● **Exercise aim**
Pull out each line of the data that includes the word "toolbar".

● **Stored data entries**

[Start of section]

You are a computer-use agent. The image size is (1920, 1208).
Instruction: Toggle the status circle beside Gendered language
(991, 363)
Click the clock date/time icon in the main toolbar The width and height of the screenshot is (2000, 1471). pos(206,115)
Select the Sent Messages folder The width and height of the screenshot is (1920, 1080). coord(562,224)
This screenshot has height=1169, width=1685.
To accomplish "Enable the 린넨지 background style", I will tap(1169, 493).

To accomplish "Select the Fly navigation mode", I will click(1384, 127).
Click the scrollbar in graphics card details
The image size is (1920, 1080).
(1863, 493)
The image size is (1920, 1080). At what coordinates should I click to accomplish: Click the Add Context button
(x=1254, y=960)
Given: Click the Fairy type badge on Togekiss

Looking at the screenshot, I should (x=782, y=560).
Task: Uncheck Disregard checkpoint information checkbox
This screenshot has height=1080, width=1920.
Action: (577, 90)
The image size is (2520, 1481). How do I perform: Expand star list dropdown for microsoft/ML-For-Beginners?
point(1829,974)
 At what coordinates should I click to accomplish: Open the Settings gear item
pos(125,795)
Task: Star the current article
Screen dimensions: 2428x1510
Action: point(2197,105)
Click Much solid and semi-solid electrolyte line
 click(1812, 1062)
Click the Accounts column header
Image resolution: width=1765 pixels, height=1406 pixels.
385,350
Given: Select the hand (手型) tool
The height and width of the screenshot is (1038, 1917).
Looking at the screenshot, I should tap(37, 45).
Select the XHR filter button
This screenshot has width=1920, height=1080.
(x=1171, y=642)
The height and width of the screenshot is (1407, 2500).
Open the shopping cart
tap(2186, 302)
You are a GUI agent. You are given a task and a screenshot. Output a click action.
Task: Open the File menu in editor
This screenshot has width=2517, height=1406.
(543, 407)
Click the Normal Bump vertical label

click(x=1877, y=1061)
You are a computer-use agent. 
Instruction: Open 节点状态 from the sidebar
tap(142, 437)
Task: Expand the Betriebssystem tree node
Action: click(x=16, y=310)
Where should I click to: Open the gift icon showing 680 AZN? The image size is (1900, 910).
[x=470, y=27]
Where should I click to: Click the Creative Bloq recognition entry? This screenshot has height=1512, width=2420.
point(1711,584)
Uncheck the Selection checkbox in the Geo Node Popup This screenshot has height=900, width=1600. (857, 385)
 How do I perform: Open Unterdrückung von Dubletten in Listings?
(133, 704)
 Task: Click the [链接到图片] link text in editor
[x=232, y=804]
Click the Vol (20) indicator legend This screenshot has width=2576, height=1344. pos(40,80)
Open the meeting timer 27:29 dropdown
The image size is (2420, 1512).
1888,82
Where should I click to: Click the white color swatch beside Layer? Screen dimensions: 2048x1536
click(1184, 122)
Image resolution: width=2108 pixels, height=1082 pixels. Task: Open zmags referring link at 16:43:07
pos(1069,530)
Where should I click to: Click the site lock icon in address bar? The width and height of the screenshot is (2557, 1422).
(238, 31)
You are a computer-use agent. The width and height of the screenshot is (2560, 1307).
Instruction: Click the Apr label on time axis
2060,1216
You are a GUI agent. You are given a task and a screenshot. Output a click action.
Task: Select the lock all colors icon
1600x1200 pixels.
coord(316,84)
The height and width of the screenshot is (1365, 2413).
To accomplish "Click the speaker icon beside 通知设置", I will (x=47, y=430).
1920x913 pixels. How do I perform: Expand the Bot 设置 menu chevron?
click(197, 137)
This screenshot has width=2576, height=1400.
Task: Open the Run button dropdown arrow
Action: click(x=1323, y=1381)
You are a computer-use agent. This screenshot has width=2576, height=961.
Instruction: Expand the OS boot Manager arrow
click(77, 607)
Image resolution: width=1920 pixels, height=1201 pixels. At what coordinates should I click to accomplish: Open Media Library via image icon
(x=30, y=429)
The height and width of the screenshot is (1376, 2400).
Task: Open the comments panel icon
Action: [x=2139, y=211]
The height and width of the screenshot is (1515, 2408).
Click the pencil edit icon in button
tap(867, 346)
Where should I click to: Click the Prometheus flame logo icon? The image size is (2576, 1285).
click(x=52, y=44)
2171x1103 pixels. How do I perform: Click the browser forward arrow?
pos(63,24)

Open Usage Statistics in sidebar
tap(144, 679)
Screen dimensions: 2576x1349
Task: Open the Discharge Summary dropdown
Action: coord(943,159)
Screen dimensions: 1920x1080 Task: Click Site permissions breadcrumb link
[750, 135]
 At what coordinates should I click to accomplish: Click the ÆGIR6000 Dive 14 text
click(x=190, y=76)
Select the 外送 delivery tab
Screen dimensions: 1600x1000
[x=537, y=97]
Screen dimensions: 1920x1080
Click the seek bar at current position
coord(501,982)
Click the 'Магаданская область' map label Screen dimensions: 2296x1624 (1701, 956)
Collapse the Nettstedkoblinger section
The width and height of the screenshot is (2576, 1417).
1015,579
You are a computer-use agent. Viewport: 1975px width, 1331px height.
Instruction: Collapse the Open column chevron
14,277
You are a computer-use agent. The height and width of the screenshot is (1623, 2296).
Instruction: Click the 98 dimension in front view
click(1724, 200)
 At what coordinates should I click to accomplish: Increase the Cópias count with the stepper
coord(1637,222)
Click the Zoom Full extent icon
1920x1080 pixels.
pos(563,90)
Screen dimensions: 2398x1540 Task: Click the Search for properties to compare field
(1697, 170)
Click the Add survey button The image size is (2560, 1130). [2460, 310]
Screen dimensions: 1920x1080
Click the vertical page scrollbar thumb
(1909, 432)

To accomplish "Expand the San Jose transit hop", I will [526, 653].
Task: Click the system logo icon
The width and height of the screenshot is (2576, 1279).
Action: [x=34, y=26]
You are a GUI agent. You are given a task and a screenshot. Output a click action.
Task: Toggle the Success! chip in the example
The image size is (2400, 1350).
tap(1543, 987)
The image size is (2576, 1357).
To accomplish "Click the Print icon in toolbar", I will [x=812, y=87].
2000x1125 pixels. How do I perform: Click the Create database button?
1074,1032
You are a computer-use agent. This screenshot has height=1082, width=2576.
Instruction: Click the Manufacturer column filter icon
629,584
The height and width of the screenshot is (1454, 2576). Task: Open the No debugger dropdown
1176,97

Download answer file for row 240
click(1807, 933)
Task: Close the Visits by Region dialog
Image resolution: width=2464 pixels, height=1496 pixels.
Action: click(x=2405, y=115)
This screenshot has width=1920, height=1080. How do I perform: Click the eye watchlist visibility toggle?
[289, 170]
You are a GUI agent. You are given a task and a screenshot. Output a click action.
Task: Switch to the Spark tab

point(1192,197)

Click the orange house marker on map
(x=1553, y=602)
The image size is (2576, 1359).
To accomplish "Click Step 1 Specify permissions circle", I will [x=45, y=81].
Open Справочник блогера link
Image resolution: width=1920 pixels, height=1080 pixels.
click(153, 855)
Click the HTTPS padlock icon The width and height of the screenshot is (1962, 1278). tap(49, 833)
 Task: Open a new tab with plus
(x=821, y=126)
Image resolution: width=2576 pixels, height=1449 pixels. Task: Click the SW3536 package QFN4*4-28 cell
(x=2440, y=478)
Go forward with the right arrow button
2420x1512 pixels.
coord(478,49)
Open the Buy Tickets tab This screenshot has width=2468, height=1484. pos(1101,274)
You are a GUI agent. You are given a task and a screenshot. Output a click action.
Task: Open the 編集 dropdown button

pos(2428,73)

[End of section]

● **Your solution**
Click the clock date/time icon in the main toolbar The width and height of the screenshot is (2000, 1471). pos(206,115)
To accomplish "Click the Print icon in toolbar", I will [x=812, y=87].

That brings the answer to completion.